_Work to complete_. Output as a JSON list of strings, one string per line and blank lines omitted, the lines of the records from the line containing "Select the 10년" up to and including the line containing "Click the Clear".

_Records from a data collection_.
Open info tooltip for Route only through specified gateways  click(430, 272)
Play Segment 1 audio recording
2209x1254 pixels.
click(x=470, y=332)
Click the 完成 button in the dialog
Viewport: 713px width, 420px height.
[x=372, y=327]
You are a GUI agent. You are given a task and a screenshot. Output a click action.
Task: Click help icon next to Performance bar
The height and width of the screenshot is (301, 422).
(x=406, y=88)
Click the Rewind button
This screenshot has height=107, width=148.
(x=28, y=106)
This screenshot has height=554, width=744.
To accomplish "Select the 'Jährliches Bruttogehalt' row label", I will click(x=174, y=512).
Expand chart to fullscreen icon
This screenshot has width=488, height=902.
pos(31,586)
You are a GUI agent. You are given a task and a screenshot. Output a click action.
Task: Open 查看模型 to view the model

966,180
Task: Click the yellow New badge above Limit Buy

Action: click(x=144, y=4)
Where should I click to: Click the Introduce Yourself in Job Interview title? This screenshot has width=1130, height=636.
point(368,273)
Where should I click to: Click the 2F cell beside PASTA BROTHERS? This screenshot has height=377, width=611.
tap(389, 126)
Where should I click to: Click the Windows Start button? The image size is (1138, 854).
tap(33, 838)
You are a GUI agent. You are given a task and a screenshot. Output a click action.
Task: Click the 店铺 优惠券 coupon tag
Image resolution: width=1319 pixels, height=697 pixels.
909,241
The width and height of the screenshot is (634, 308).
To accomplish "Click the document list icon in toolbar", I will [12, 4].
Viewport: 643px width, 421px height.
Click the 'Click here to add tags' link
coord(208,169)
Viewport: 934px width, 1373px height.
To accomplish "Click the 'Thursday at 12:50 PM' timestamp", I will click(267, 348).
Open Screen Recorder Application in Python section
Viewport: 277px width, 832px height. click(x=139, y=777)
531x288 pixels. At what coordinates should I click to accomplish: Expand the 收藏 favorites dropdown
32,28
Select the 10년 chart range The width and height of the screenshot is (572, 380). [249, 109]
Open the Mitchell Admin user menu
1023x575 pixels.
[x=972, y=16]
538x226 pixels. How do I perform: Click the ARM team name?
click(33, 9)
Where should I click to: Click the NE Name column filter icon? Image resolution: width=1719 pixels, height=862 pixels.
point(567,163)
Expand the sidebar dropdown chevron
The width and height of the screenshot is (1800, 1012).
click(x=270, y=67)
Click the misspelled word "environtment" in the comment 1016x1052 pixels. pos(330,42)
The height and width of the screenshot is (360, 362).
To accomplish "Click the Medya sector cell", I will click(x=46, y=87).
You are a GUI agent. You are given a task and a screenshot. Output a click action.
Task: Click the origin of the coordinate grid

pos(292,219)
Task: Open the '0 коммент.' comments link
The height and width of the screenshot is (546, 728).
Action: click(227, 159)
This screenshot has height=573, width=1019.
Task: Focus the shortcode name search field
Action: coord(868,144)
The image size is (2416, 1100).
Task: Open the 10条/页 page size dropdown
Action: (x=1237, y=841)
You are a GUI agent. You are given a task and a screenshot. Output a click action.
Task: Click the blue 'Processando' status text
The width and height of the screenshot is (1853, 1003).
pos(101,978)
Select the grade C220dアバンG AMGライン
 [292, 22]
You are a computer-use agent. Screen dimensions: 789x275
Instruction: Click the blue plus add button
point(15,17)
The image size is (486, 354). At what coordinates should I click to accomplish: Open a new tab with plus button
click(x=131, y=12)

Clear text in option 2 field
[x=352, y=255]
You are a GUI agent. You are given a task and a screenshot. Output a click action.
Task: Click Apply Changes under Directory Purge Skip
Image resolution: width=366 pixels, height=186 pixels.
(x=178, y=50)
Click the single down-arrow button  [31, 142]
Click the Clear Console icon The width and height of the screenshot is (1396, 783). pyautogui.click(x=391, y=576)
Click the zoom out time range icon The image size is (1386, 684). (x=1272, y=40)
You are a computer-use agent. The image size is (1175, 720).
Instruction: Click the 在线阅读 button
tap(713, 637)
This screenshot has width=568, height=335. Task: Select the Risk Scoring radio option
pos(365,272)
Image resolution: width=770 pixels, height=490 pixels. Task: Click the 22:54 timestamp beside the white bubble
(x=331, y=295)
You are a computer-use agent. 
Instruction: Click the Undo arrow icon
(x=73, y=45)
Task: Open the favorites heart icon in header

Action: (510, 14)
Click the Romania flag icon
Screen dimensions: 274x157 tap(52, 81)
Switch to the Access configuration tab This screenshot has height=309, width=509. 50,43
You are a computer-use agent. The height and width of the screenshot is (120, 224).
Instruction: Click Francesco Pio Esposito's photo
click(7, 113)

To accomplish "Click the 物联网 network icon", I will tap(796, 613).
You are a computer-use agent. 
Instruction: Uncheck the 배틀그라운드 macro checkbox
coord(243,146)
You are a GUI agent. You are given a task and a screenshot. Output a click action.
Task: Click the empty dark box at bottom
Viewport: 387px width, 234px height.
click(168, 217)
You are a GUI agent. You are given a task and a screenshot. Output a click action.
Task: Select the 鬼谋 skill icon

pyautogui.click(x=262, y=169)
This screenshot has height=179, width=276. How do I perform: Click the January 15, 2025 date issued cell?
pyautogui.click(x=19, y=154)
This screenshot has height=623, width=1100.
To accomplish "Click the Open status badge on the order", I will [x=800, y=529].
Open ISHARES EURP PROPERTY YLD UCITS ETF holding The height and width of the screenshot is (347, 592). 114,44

_Output of the task_.
[
  "Select the 10년 chart range The width and height of the screenshot is (572, 380). [249, 109]",
  "Open the Mitchell Admin user menu",
  "1023x575 pixels.",
  "[x=972, y=16]",
  "538x226 pixels. How do I perform: Click the ARM team name?",
  "click(33, 9)",
  "Where should I click to: Click the NE Name column filter icon? Image resolution: width=1719 pixels, height=862 pixels.",
  "point(567,163)",
  "Expand the sidebar dropdown chevron",
  "The width and height of the screenshot is (1800, 1012).",
  "click(x=270, y=67)",
  "Click the misspelled word \"environtment\" in the comment 1016x1052 pixels. pos(330,42)",
  "The height and width of the screenshot is (360, 362).",
  "To accomplish \"Click the Medya sector cell\", I will click(x=46, y=87).",
  "You are a GUI agent. You are given a task and a screenshot. Output a click action.",
  "Task: Click the origin of the coordinate grid",
  "pos(292,219)",
  "Task: Open the '0 коммент.' comments link",
  "The height and width of the screenshot is (546, 728).",
  "Action: click(227, 159)",
  "This screenshot has height=573, width=1019.",
  "Task: Focus the shortcode name search field",
  "Action: coord(868,144)",
  "The image size is (2416, 1100).",
  "Task: Open the 10条/页 page size dropdown",
  "Action: (x=1237, y=841)",
  "You are a GUI agent. You are given a task and a screenshot. Output a click action.",
  "Task: Click the blue 'Processando' status text",
  "The width and height of the screenshot is (1853, 1003).",
  "pos(101,978)",
  "Select the grade C220dアバンG AMGライン",
  " [292, 22]",
  "You are a computer-use agent. Screen dimensions: 789x275",
  "Instruction: Click the blue plus add button",
  "point(15,17)",
  "The image size is (486, 354). At what coordinates should I click to accomplish: Open a new tab with plus button",
  "click(x=131, y=12)",
  "Clear text in option 2 field",
  "[x=352, y=255]",
  "You are a GUI agent. You are given a task and a screenshot. Output a click action.",
  "Task: Click Apply Changes under Directory Purge Skip",
  "Image resolution: width=366 pixels, height=186 pixels.",
  "(x=178, y=50)",
  "Click the single down-arrow button  [31, 142]",
  "Click the Clear Console icon The width and height of the screenshot is (1396, 783). pyautogui.click(x=391, y=576)"
]